= RECORDS SHOWN =
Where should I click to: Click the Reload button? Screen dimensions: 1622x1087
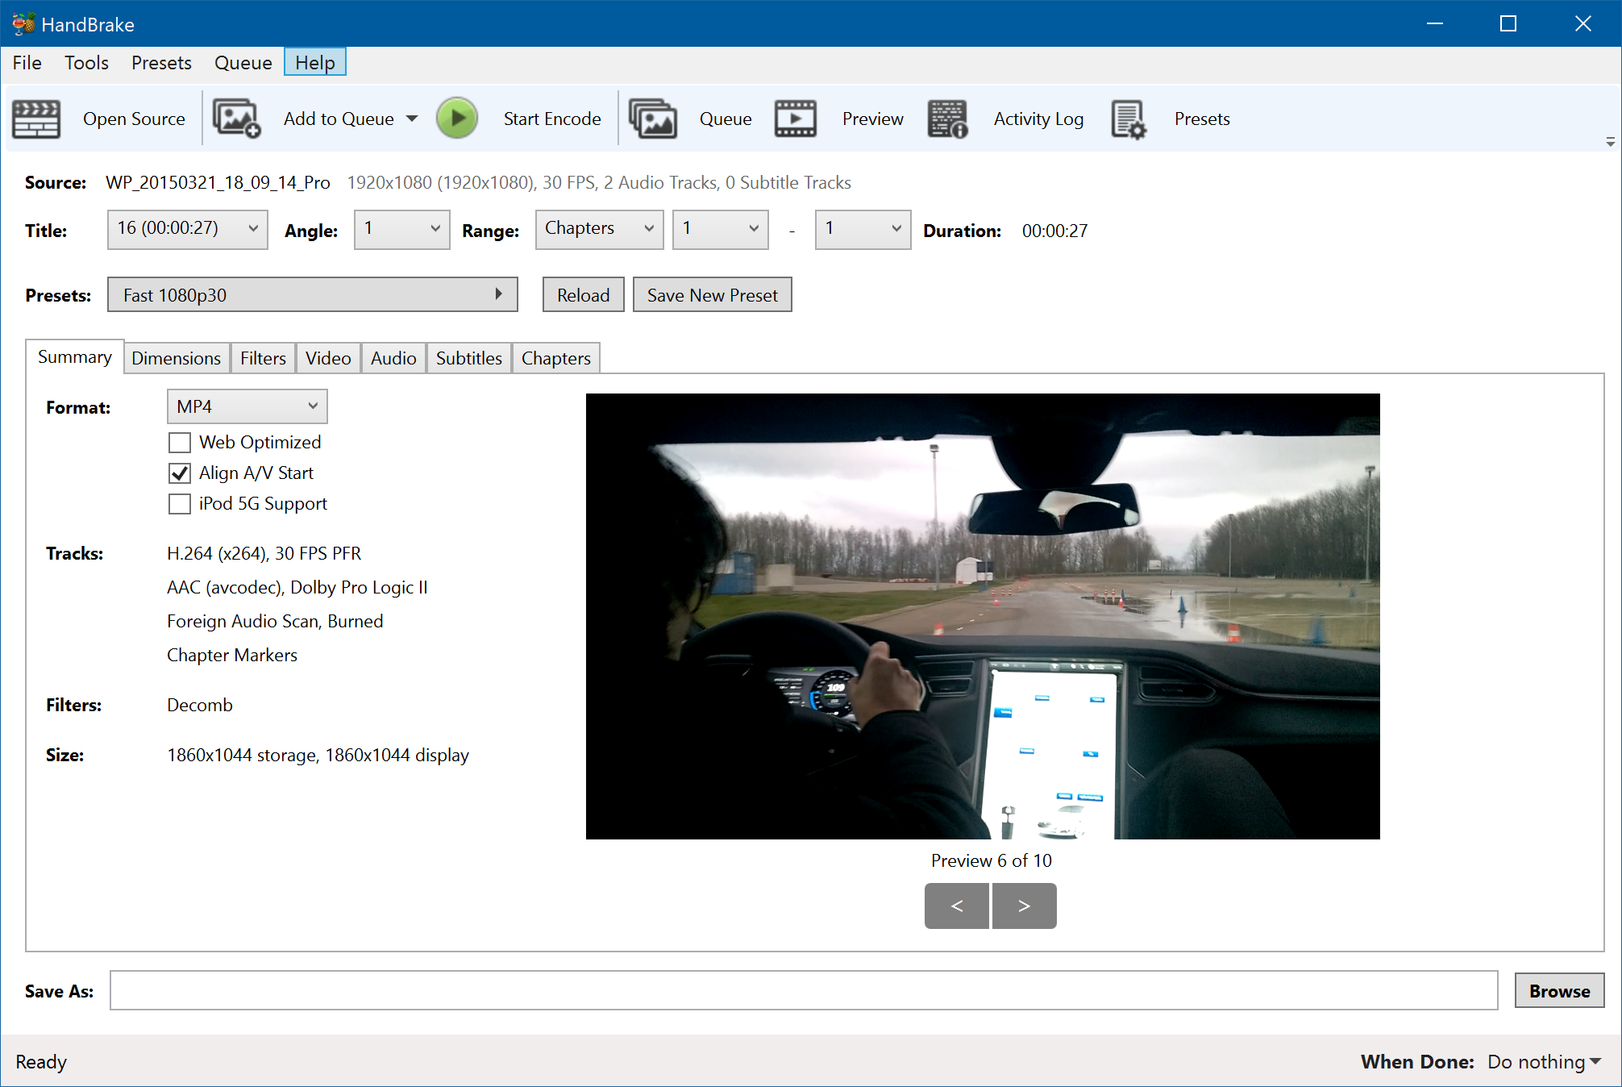pyautogui.click(x=583, y=294)
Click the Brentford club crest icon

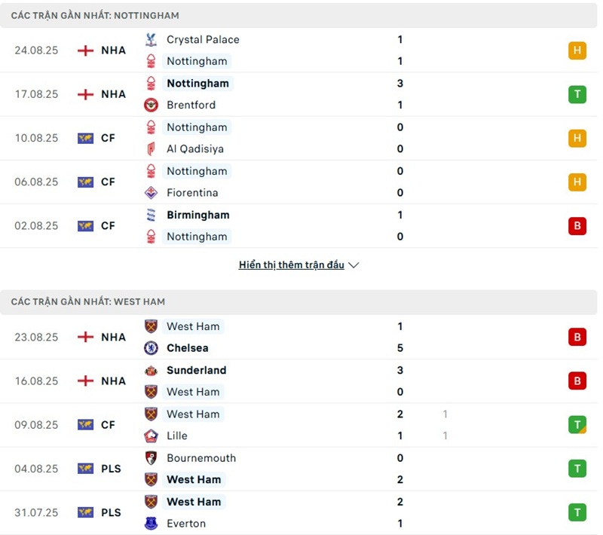(151, 105)
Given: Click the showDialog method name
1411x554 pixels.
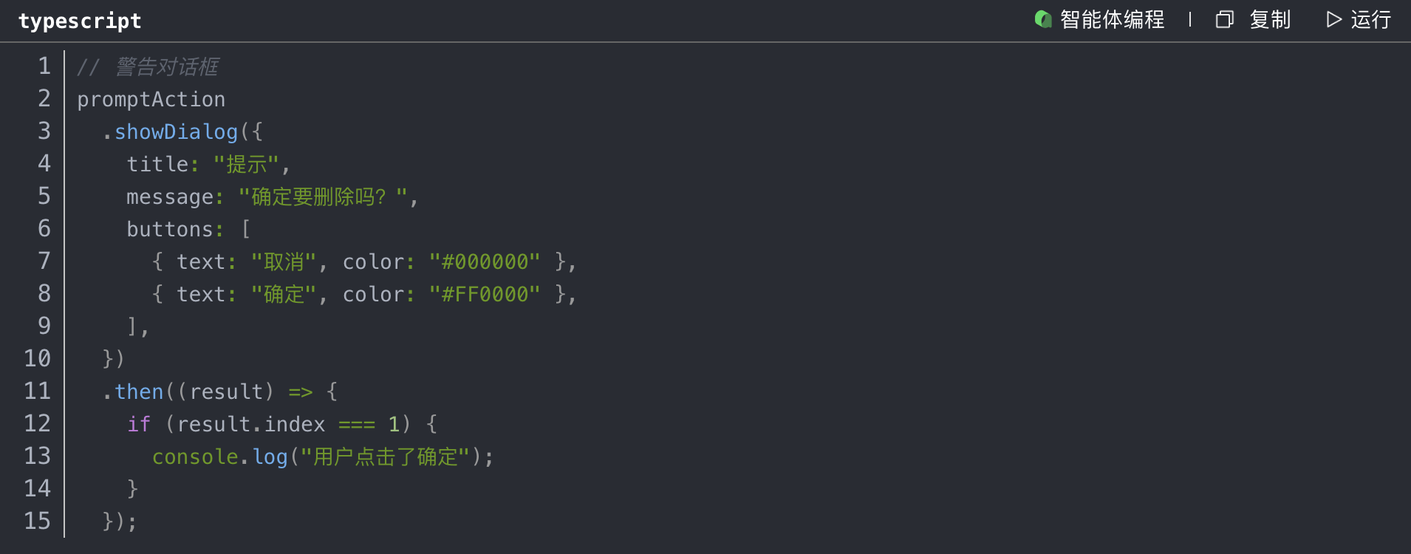Looking at the screenshot, I should click(176, 132).
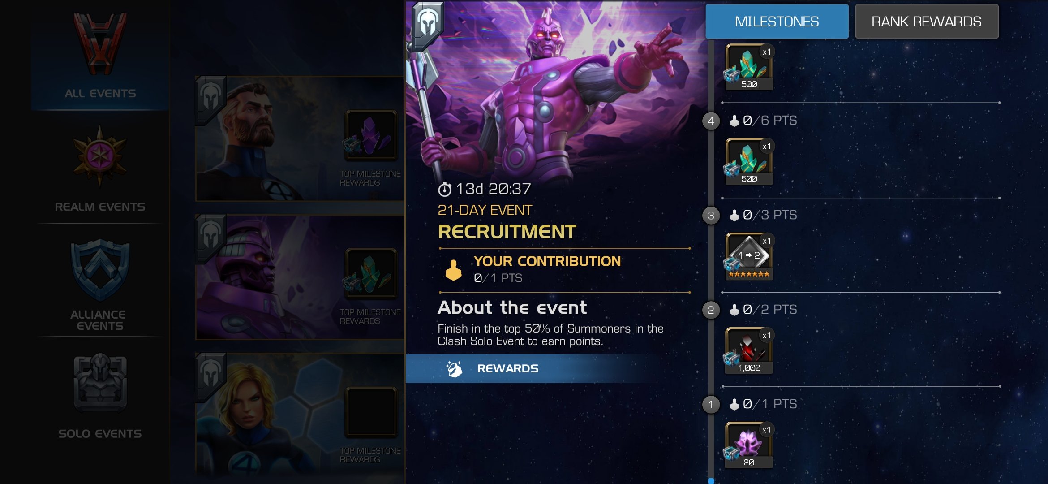The height and width of the screenshot is (484, 1048).
Task: Select the Invisible Woman event card
Action: pyautogui.click(x=300, y=415)
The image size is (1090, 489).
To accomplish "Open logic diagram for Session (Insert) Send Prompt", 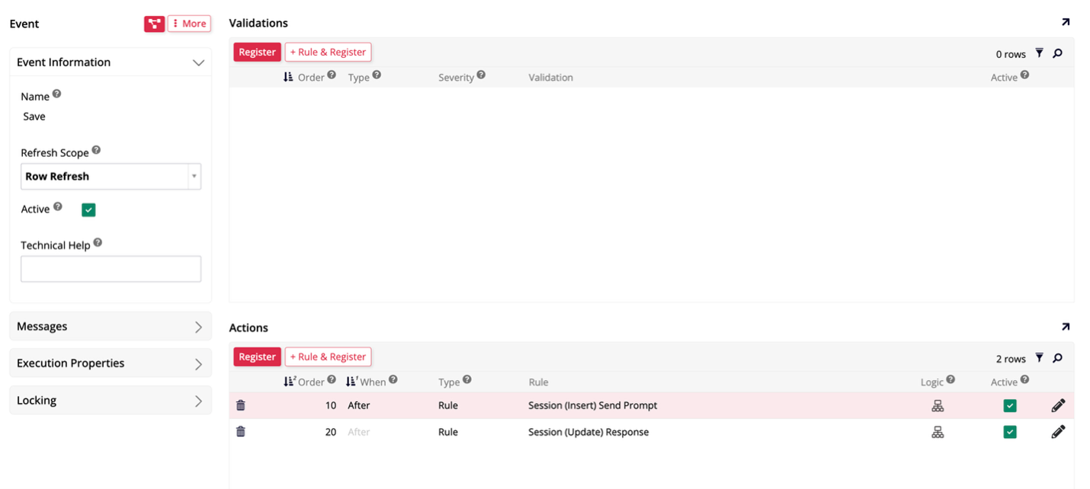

= THE TASK =
Transcribe the records above exactly, leaving every picture out of the copy.

= ANSWER TO THE EXERCISE =
Where should I click to: Click the Reload button? Screen dimensions: 1622x1087
pyautogui.click(x=583, y=294)
Click the Brentford club crest icon

(151, 105)
Given: Click the showDialog method name
1411x554 pixels.
Looking at the screenshot, I should click(176, 132).
The height and width of the screenshot is (484, 1048).
Task: Select the Invisible Woman event card
Action: pyautogui.click(x=300, y=415)
The image size is (1090, 489).
To accomplish "Open logic diagram for Session (Insert) Send Prompt", 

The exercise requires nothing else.